Regularization & Optimizers Flashcards
Why does L2 regularization shrink weights instead of setting them to zero?
L2 regularization penalizes the squared magnitude of weights, shrinking them proportionally without forcing them to zero.
How does L1 regularization change the gradient of the loss function?
L1 regularization adds the term λ * sign(w) to the gradient, pushing weights toward zero.
What is Dropout?
Dropout is a regularization technique that randomly sets a fraction of neurons to zero during training, reducing reliance on specific neurons and improving generalization.

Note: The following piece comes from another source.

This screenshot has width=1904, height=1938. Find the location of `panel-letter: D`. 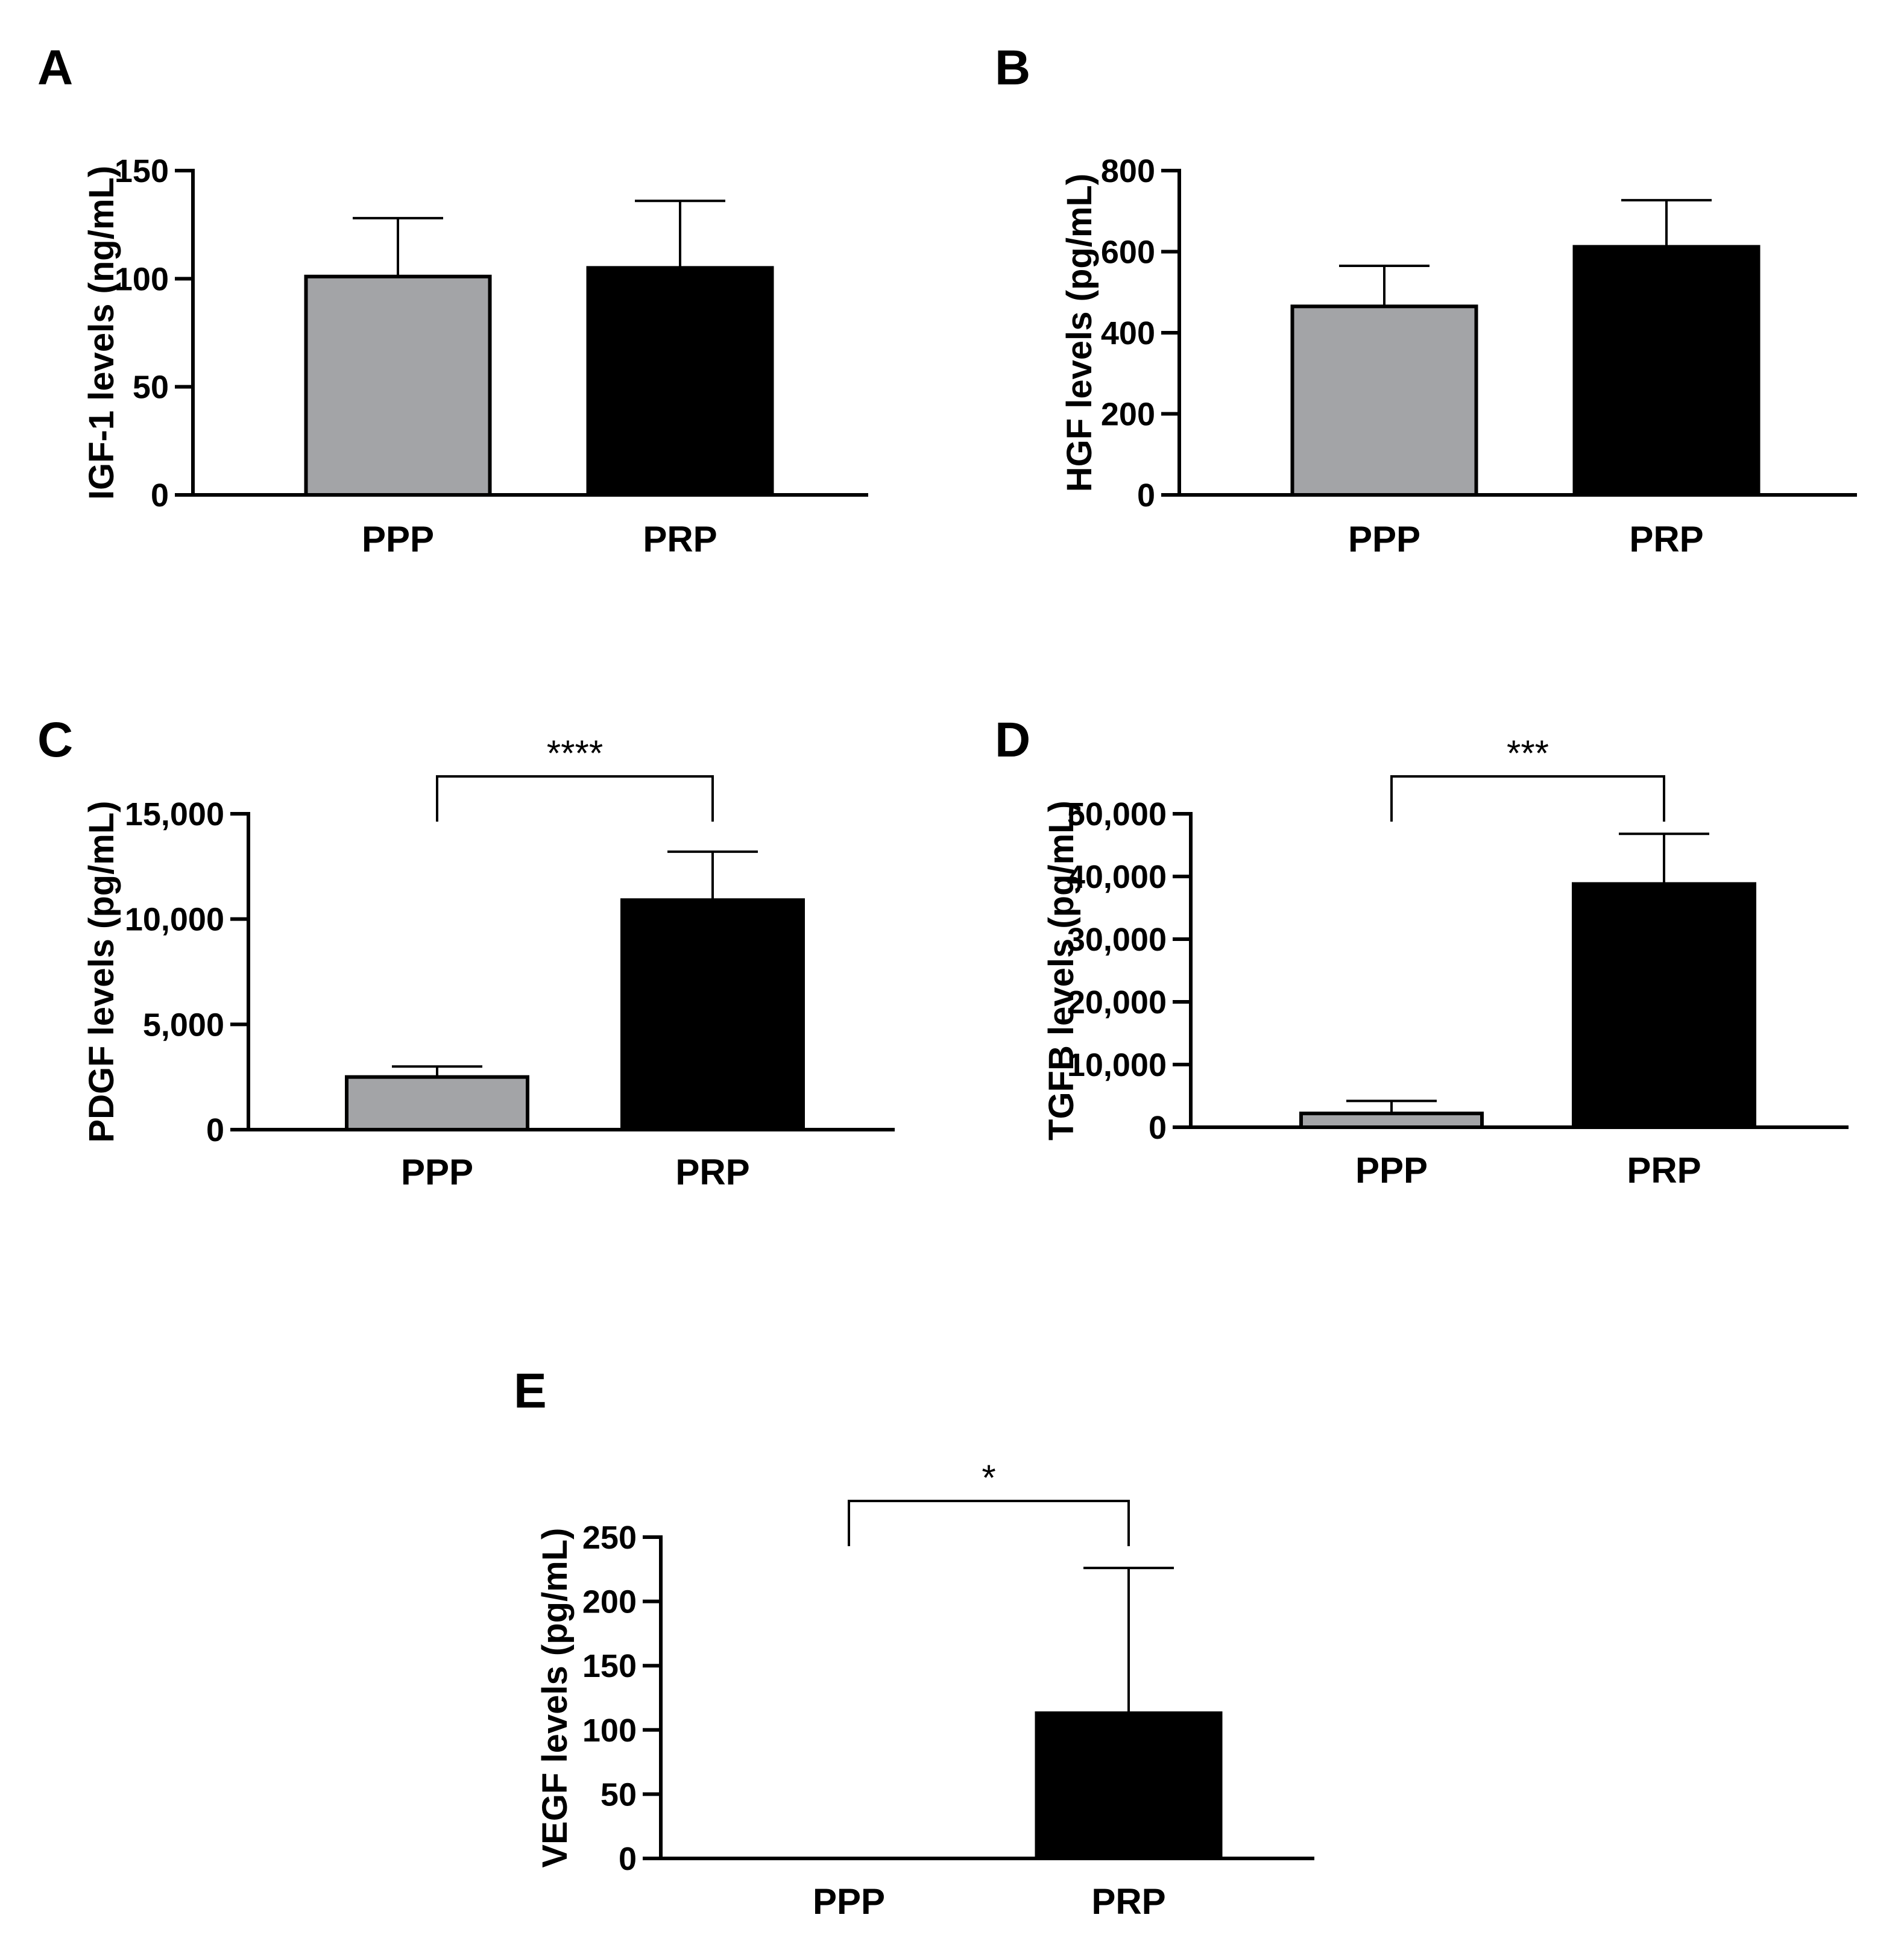

panel-letter: D is located at coordinates (1012, 740).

What is Data Augmentation?
Data Augmentation involves creating variations of training data (e.g., rotations, flips, noise) to improve model generalization and robustness.
What is Early Stopping?
Early Stopping monitors validation performance during training and stops training when the performance no longer improves, preventing overfitting.
What is Batch Normalization?
Batch Normalization normalizes layer inputs within a mini-batch, stabilizing training and acting as a form of regularization.
What is Weight Decay?
Weight Decay applies a sort of L2 regularization during training, penalizing large weights to improve generalization.
What is Noise Injection?
Noise Injection adds noise to inputs, weights, or activations during training to make the model more robust and prevent overfitting.

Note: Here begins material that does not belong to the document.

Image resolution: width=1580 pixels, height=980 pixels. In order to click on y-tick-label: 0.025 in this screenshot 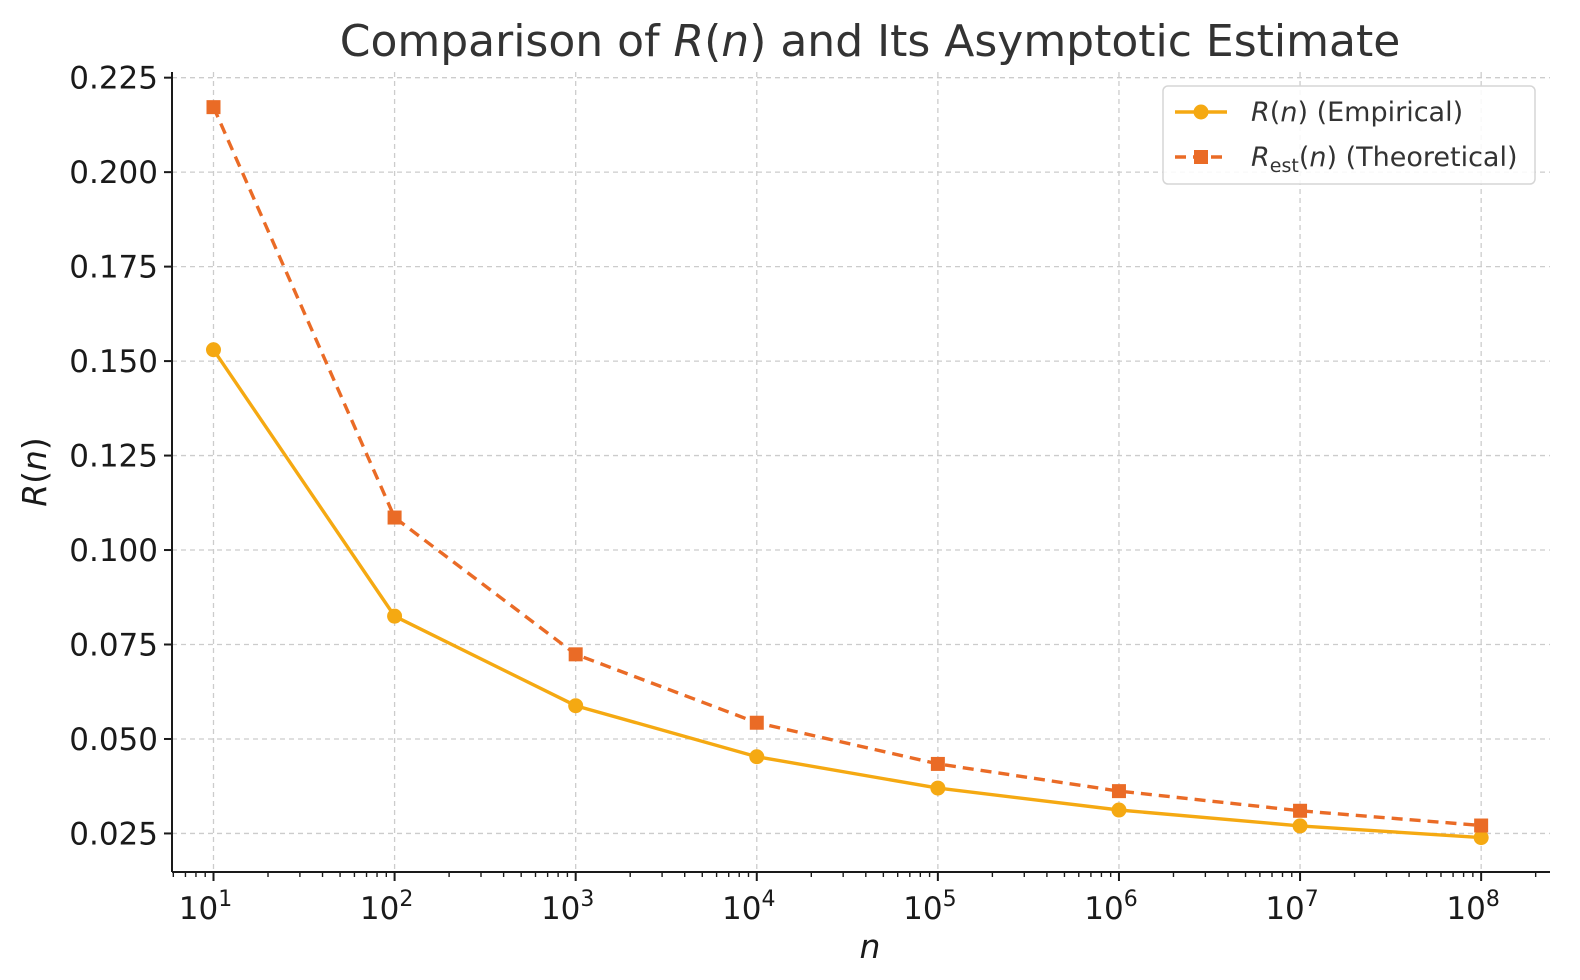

What is SGD (Stochastic Gradient Descent)?
SGD updates model weights based on a small random subset of data (a mini-batch), improving training efficiency and convergence.

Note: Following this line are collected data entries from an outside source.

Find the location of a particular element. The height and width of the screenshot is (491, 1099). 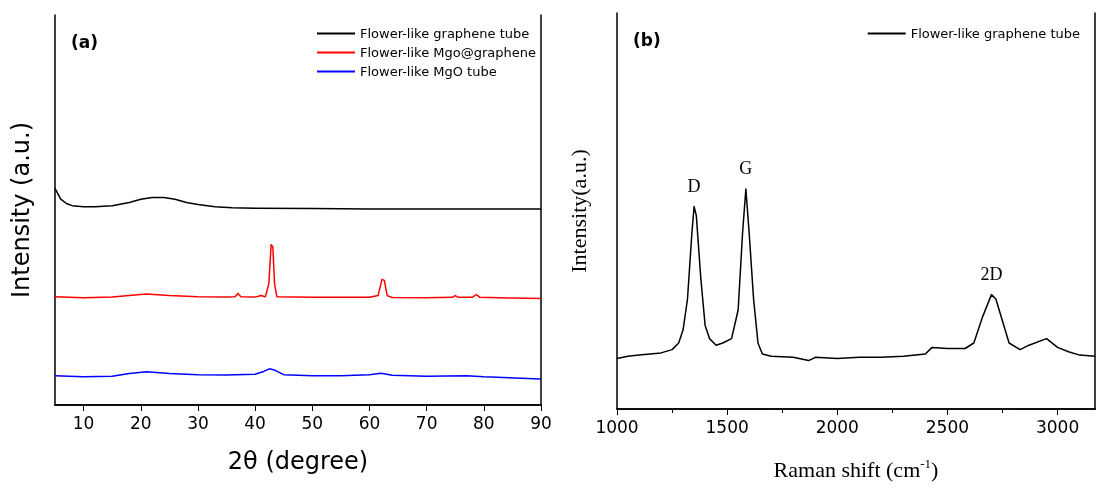

x-tick-label: 20 is located at coordinates (140, 422).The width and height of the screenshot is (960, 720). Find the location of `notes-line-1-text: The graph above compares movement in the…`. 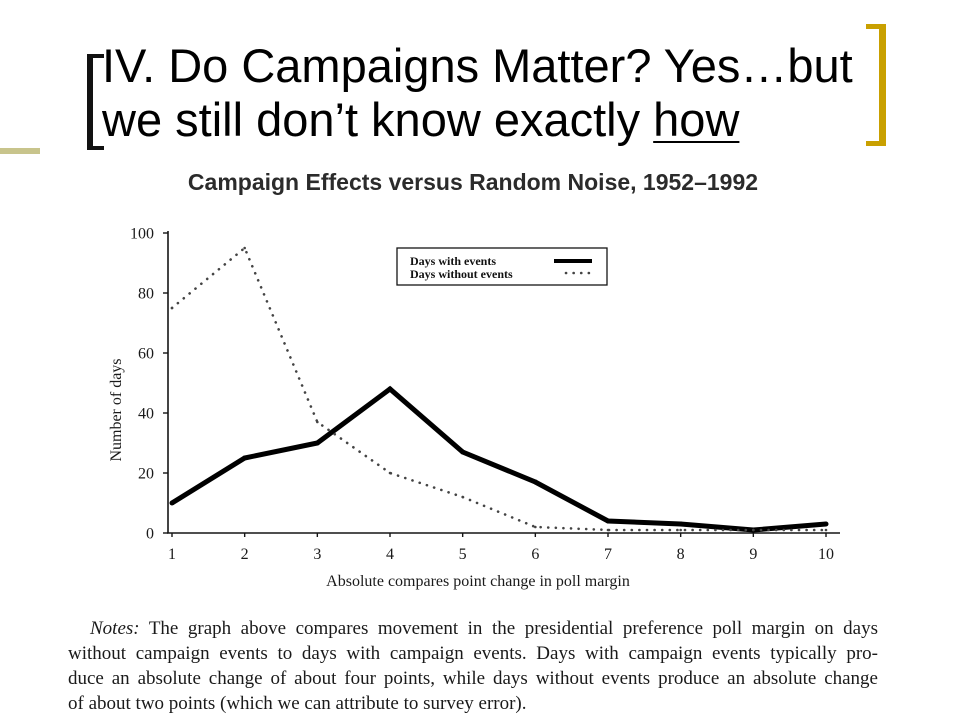

notes-line-1-text: The graph above compares movement in the… is located at coordinates (513, 628).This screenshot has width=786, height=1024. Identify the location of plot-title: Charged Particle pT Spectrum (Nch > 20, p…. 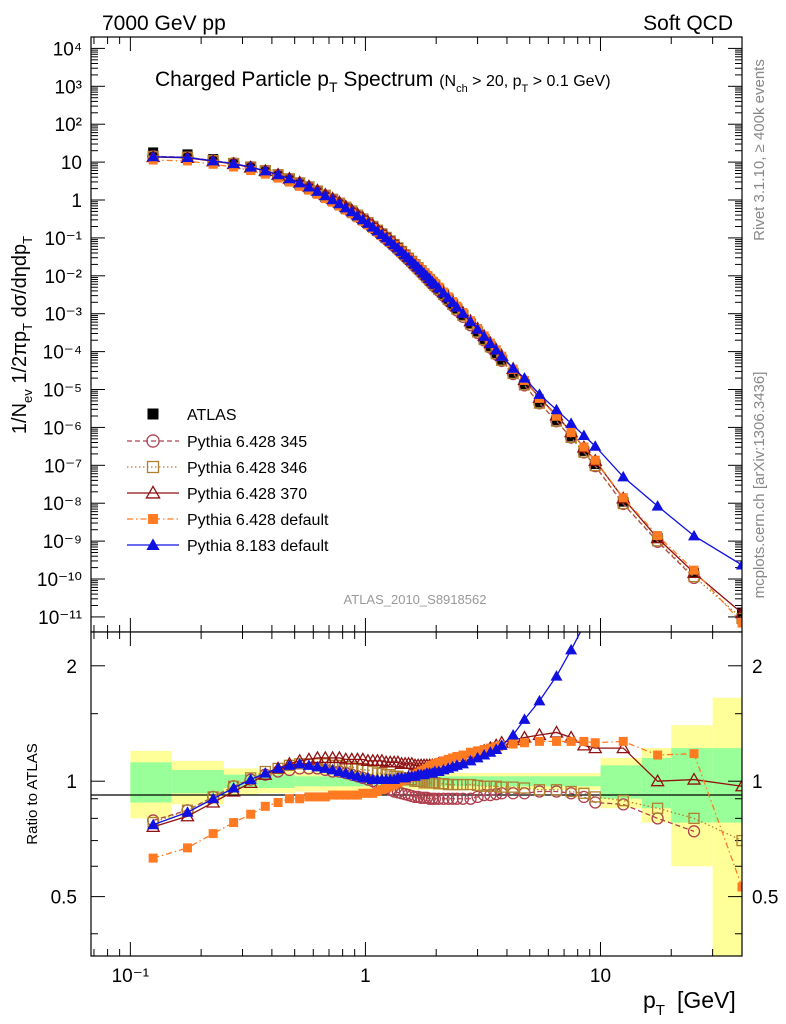
(383, 82).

What is Momentum in optimization?
Momentum is an extension of SGD that accelerates training by using a fraction of the previous weight update in the current update.
What is RMSprop?
RMSprop adapts the learning rate for each parameter by dividing the gradient by a moving average of recent squared gradients, peanalising bigger gradients at points.
What is Adam Optimizer?
Adam combines the advantages of Momentum and RMSprop, using adaptive learning rates and momentum for faster and more stable convergence.
How do L1 and L2 regularization differ in their impact on sparsity?
L1 regularization creates sparsity by driving some weights to zero, while L2 shrinks weights without eliminating them.
When would you prefer L1 regularization over L2 regularization?
L1 is preferred for sparse data or when feature selection is needed.
Why is L0 regularization difficult to optimize?
L0 regularization is non-differentiable and discontinuous, making gradient-based optimization infeasible.